Output size is too small Runtime Error

I’m trying to make a image classifier with the dataset given in tensorflow for poets. But its throwing some weird error that i can’t wrap my head around.

Traceback (most recent call last):
  File "lit.py", line 68, in <module>
    out = flolit(image)
  File "/usr/local/lib/python3.6/dist-packages/torch/nn/modules/module.py", line 325, in __call__
    result = self.forward(*input, **kwargs)
  File "lit.py", line 45, in forward
    x = F.relu(self.pool(self.conv4(x)))
  File "/usr/local/lib/python3.6/dist-packages/torch/nn/modules/module.py", line 325, in __call__
    result = self.forward(*input, **kwargs)
  File "/usr/local/lib/python3.6/dist-packages/torch/nn/modules/conv.py", line 277, in forward
    self.padding, self.dilation, self.groups)
  File "/usr/local/lib/python3.6/dist-packages/torch/nn/functional.py", line 90, in conv2d
    return f(input, weight, bias)
RuntimeError: Given input size: (75 x 2 x 5). Calculated output size: (100 x -2 x 1). Output size is too small at /pytorch/torch/lib/THNN/generic/SpatialConvolutionMM.c:45
import torch
from torch.autograd import Variable
import torch.nn as nn
import torch.optim as optim
from prepare_data import data_loader
import torch.nn.functional as F
import sys

class Flossifier(nn.Module):
    def __init__(self, numclass):

        self.input_size = 1050

        self.conv1 = nn.Conv2d(3, 10, kernel_size=5)
        self.conv2 = nn.Conv2d(10, 30, kernel_size=5)
        self.conv3 = nn.Conv2d(30, 75, kernel_size=5)
        self.conv4 = nn.Conv2d(75, 100, kernel_size=5)
        # self.conv5 = nn.Conv2d(100, 175, kernel_size=5)

**Raw data:**
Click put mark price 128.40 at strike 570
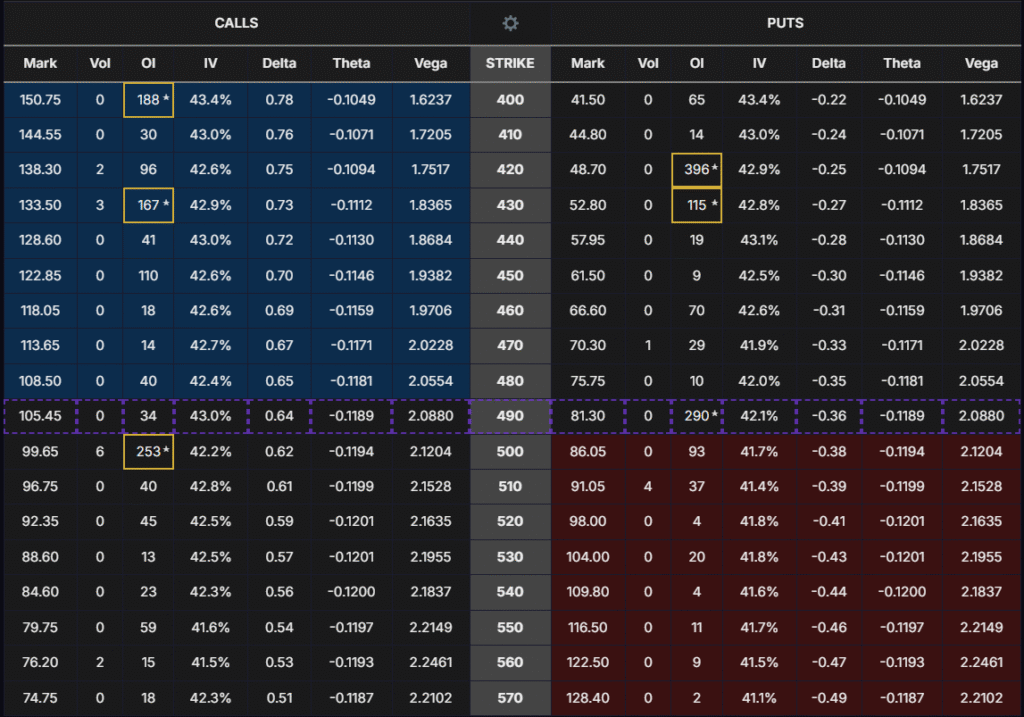1024x717 pixels. click(x=588, y=697)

**Exercise instructions:** In the forum post about the "Output size is too small" error, which dataset is the image classifier being built with?

**Output below:** The dataset given in tensorflow for poets.